Dose capturing will become a commodity resource for the marketplace. Bigfoot Unity is not dose capture. It is taking different data streams, bringing them together and making them useful in-real time and in a sustainable workflow to help people be safe and have easier lives.  So, in that sense I don't see them as competitors at all. They’re in the insulin business, and so their fundamental interests in that regard have led them to embrace us.

Kelly: I hope that you're right. So many more people could be helped by many organizations, as the ecosystems drives toward insulin use for the populations that will benefit, basal insulin, basal/GLP combos, rapid-acting insulin, and all of the types of insulins, and all people that could be helped more by the most appropriate transitions (to MDI, toward other forms of insulin delivery), and acceptable dosing and then optimal dosing for all those on insulin.  

Jeffrey: We have a lot to prove as Bigfoot and we have high aspirations. I'm just glad to have the opportunity to put our Bigfoot Unity system in the hands of people with diabetes and then let them and their clinicians decide whether it's useful. My bet is there’s going to be a big place in the market for Bigfoot Unity.

On What is Most Misunderstood About Bigfoot

Kelly: The last thing that we would ask is what do you think is most misunderstood about Bigfoot, or what's the one thing that you really want to convey to the people who you think don't know about Bigfoot yet?

Jeffrey: We’re not in the connected pen cap or the smart pen business. We’re defining a new category of solution that can’t be evaluated in a reductionist fashion. It's not the sum of its components. You can’t say, let's look at the dose capture, let’s look at the BGM, and let’s look at the CGM. All of these things are made to work together seamlessly, easy to set up, hard to misuse, and then graceful to integrate into the workflow of how people dose insulin. It’s all of that together, which delivers the value. That's a different way of thinking about it.

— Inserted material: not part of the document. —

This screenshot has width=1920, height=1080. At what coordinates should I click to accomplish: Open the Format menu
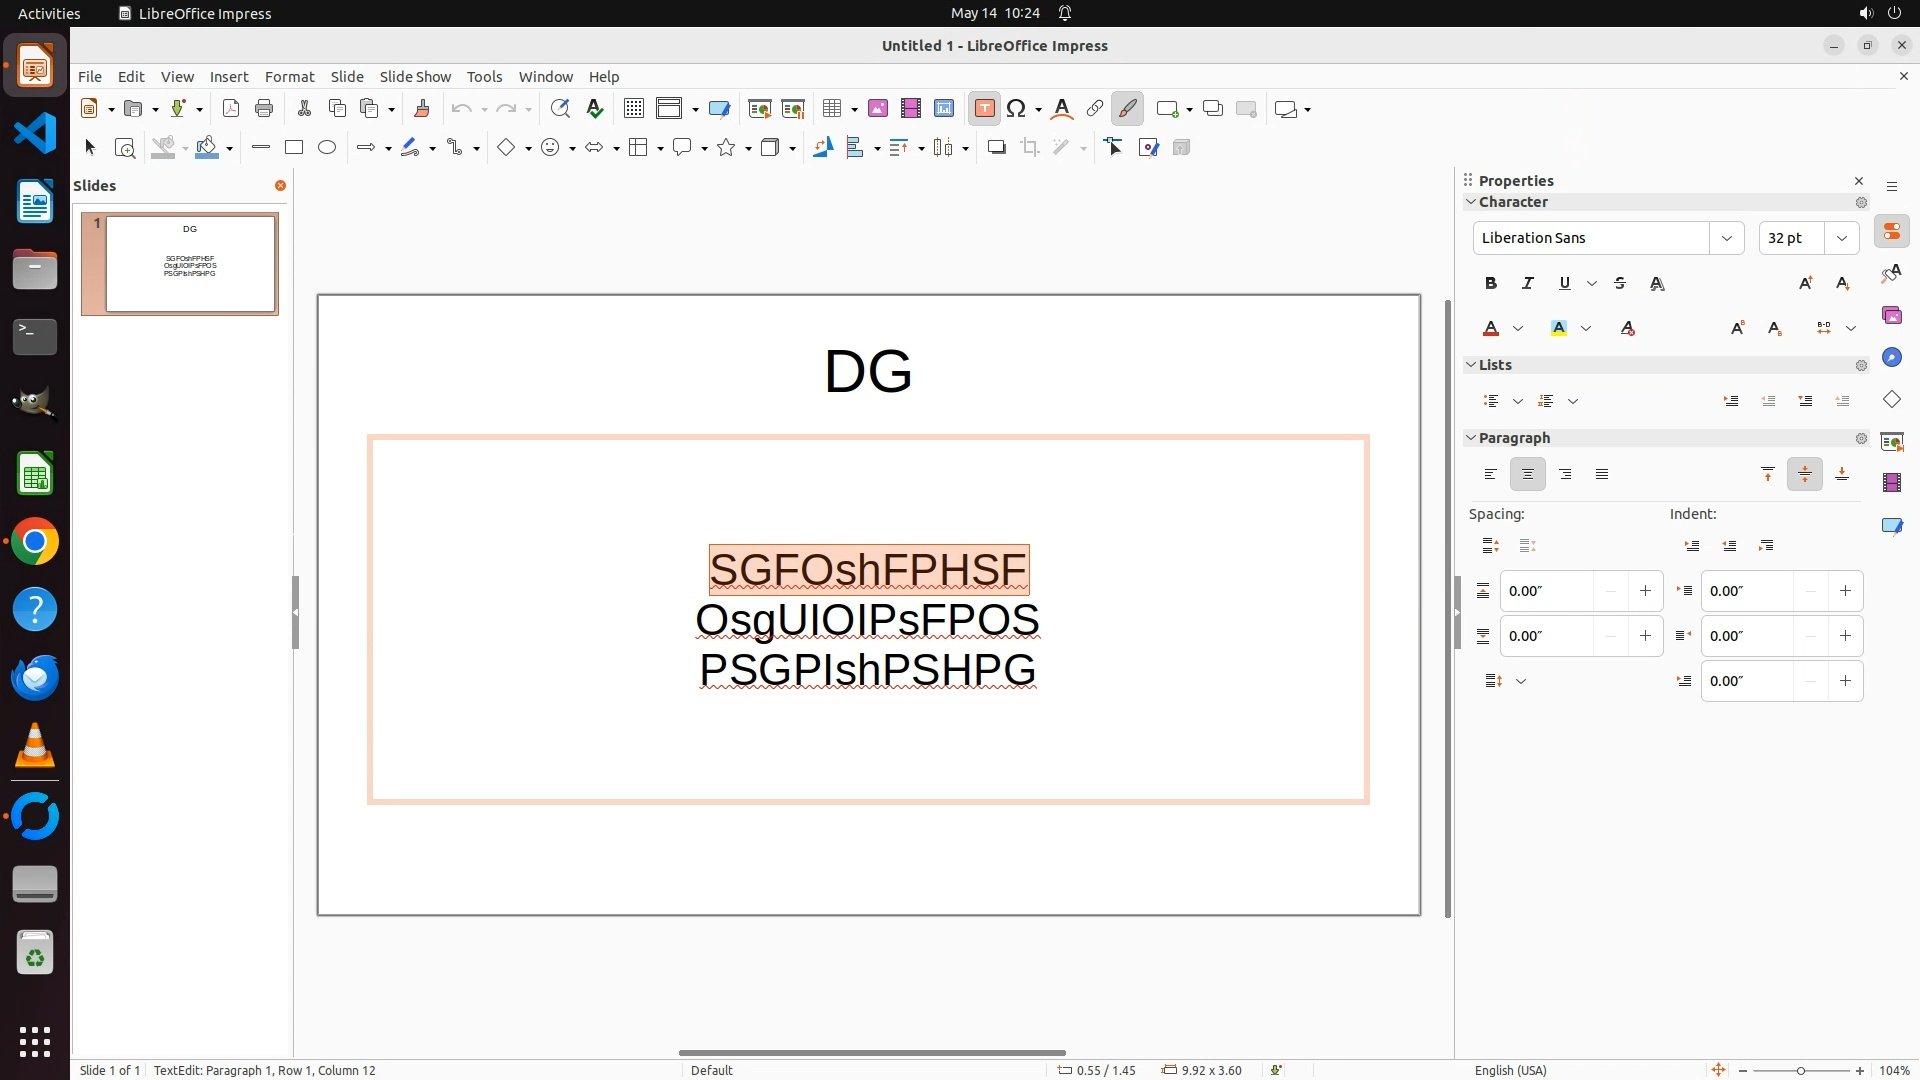pos(289,77)
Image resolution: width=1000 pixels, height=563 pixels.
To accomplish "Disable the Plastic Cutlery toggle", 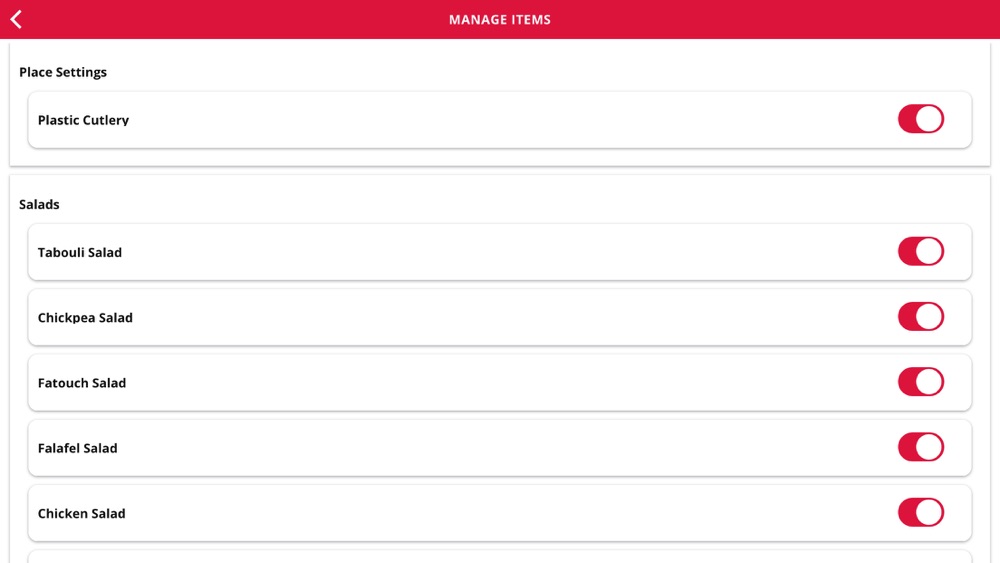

But the package itself is more digestible and scalable. The synergy of the different components has a unique value on top of any of the specific components. But, that’s hard to explain. When you experience it, I think it will be easy to see. But I’m not complaining. That’s the cost of being the first to do something; you have to prove it's worth doing.

Kelly: At diaTribe, we're really trying to think about how we can convey more about the importance of if you are on BGM. There are still so many ways to look at and use data and technology.

You’re right. If people haven't experienced it yet, and if their health care teams aren't asking for it yet, it's a little harder to explain. But I do think there is a real mission. The world is hearing people with diabetes deserve to be doing much, much better. There's a lot more people who want to help support that, and so, we're here to amplify what you guys have already started to do.

I really think it is key for the ecosystem is to understand more about Bigfoot’s history and what you have been investing in as a parent and ally of the field for so long, with your brainpower, with your genius, and with your massive successes in and around technology. Albert and the team and I thank you so much for spending this time speaking with us today.

Jeffrey: As I’ve said, we have a lot to prove yet, and we're happy to be able to have our opportunity. Thank you for all your amazing work and trying to advocate and highlight the need for better, simpler, more impactful diabetes technologies for a broader population of people.